Doblaron una esquina y apareció frente a ellos el lago de aguas serenas, desbordado de plateada luz. Era casi mediodía y los barquichuelos descansaban amarrados en los muelles. La chiquillería bulliciosa se zambullía en las orillas, aprovechando el calor del sol de primavera. Podalirio se deleitó contemplando la belleza tranquila y extraña del pequeño puerto, y la calma resplandeciente de lo que se conocía como mar de Galilea.

Caminaron por delante de unos edificios altos, donde los pescadores arreglaban sus barcas; también allí había algunas tabernas, y los soldados jugaban estruendosamente a los dados, ahítos de pescado y vino. En el extremo del muelle comenzaron a percibir con deleite el maravilloso aroma de los perfumes.

—Hemos llegado —dijo Susana.

Penetraron en un almacén grande, que vigilaban atentamente un par de mocetones que saludaron a Susana con mucha ceremonia. En los mostradores y los estantes se alineaban dispuestos con sumo orden miles de frascos de todos los tamaños y colores.

—¡Humm…! ¡Qué olor…! —exclamo extasiado Podalirio.

El encargado, un viejo muy flaco, caído de un lado, se aproximó renqueando y se inclinó en una profundísima reverencia ante Susana. Esta explicó:

—Es Yashup, el maestro perfumista. Lleva aquí más de cincuenta años; nadie como él, no sólo en Tiberíades, sino en Galilea o Judea, sabe más de esencias, ungüentos y mixturas aromáticas. Todo lo que yo sé, lo aprendí de él.

Yashup sonrió mostrando unas sonrosadas encías sin un solo diente y añadió con timidez.

—Mi señora Susana sabe más que yo de todo eso.

—¡No mientas! —replicó ella con falso enojo, dándole unas palmaditas en el hombro—. Tú le enseñarás a este amigo mío lo que tenemos en este almacén.

Con mucha tranquilidad, con pausada voz y minuciosas explicaciones, el anciano maestro le fue mostrando a Podalirio los diversos productos.

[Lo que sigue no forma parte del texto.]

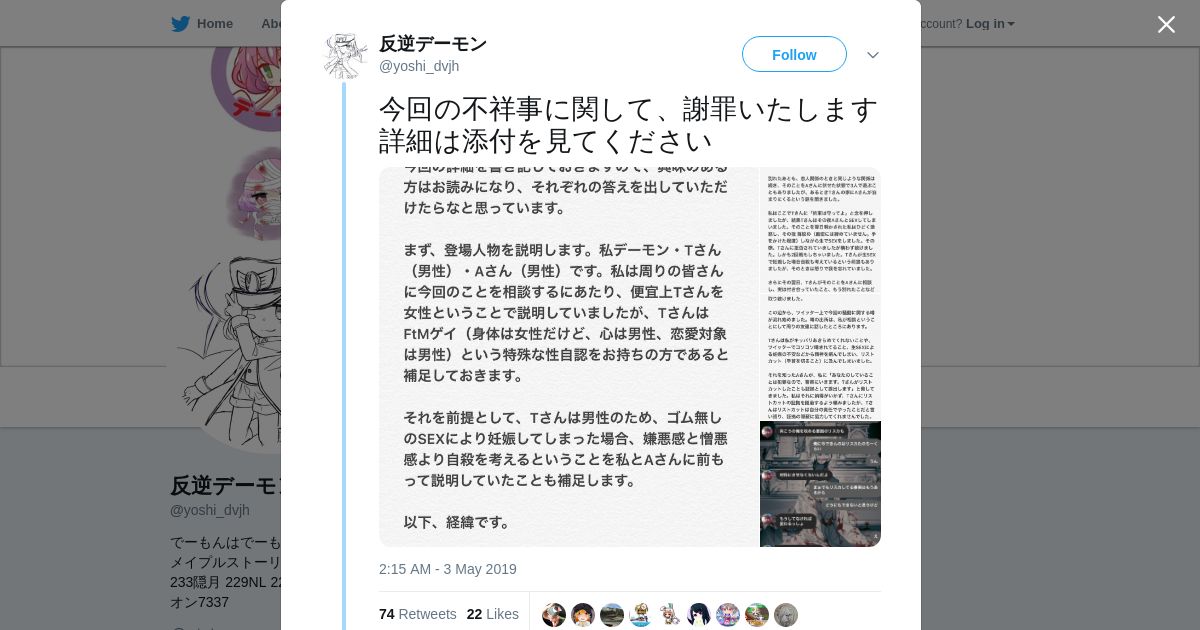
Task: Open the upper right attached text image
Action: [x=820, y=293]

—Aquí está el incienso —le indicó en primer lugar—. Digamos que es la matriz, la más noble y, en cierto modo, la reina de las sustancias odoríferas. Como bien sabrás, se obtiene de ciertos arbustos resinosos cuyas exudaciones, como lágrimas de cristal, son recogidas en determinadas zonas desérticas. ¡Huélelo! —Acercó un puñado a la nariz de Podalirio.

—¡Oh, es muy penetrante! —exclamó éste—. He usado incienso en incontables ocasiones a lo largo de mi vida, pero no tenía el mismo aroma.

—Claro —explicó Yashup—. El incienso que se envía a los puertos de Grecia y Roma es diferente. Para conseguir olores y humos más intensos y pesados se le agregan otras sustancias, generalmente en número de cuatro o cinco, aunque se puede llegar hasta trece o más: sándalo, cedro, enebro, benjuí, estoraque, almizcle, ámbar…

Dicho esto, el maestro fue echando pequeñas porciones de diversas sustancias en un braserillo con carbón encendido que tenía en un rincón.

—¿Ves? —añadió—. Nada eleva el espíritu como el incienso. Cierto es que todos los perfumes deliciosos agradan a las divinidades, pero el incienso es el preferido por ellas, y el que mejor las dispone para escuchar las plegarias. Además, el humo del incienso aleja a los demonios, sana las enfermedades del alma y atrae la benéfica influencia de los ángeles.